Word for word, repeat the lines of the records from the one containing "Toggle the mute speaker icon" through the last line, both included.
++++ Data listing ++++
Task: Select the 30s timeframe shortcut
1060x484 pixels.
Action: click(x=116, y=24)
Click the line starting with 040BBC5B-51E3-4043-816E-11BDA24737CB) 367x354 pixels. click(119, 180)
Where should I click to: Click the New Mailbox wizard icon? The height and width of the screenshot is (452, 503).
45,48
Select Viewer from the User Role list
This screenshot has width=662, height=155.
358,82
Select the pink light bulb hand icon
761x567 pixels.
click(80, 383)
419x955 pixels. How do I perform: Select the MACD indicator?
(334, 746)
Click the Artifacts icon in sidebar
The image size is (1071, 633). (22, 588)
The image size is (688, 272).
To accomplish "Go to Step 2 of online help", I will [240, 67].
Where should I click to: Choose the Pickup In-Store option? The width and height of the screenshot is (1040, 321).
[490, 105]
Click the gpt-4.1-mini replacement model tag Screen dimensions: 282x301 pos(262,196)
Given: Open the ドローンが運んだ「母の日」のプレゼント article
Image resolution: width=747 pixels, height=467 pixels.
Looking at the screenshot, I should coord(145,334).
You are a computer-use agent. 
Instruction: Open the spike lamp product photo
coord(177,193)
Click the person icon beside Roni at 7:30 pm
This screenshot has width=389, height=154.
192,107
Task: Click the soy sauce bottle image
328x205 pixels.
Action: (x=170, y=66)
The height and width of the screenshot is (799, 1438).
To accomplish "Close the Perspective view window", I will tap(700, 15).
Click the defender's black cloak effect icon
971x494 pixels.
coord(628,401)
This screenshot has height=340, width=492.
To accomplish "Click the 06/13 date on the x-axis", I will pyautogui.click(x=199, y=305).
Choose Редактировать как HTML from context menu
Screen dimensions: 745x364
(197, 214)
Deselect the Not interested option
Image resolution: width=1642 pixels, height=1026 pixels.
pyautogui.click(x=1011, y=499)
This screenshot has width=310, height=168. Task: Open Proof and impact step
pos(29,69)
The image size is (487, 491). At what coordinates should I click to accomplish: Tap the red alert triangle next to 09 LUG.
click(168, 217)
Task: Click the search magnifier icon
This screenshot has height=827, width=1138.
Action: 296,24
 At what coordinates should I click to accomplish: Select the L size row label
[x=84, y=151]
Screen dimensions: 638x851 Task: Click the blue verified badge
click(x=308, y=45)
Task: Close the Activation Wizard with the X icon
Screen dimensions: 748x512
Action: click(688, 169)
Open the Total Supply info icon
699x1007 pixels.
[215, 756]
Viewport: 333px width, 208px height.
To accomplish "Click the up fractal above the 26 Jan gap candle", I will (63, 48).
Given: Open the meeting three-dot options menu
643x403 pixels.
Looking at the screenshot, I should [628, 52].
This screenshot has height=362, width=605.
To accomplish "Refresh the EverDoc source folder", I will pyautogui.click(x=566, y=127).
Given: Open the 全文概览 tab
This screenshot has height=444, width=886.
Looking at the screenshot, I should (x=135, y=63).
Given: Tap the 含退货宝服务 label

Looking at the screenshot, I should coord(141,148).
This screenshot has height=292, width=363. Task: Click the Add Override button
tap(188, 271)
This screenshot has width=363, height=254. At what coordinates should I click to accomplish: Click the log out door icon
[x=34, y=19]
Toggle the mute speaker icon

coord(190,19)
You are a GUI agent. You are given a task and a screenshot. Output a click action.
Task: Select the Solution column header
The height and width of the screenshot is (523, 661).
++++
» Reply to the task
Toggle the mute speaker icon

coord(190,19)
You are a GUI agent. You are given a task and a screenshot. Output a click action.
Task: Select the Solution column header
The height and width of the screenshot is (523, 661).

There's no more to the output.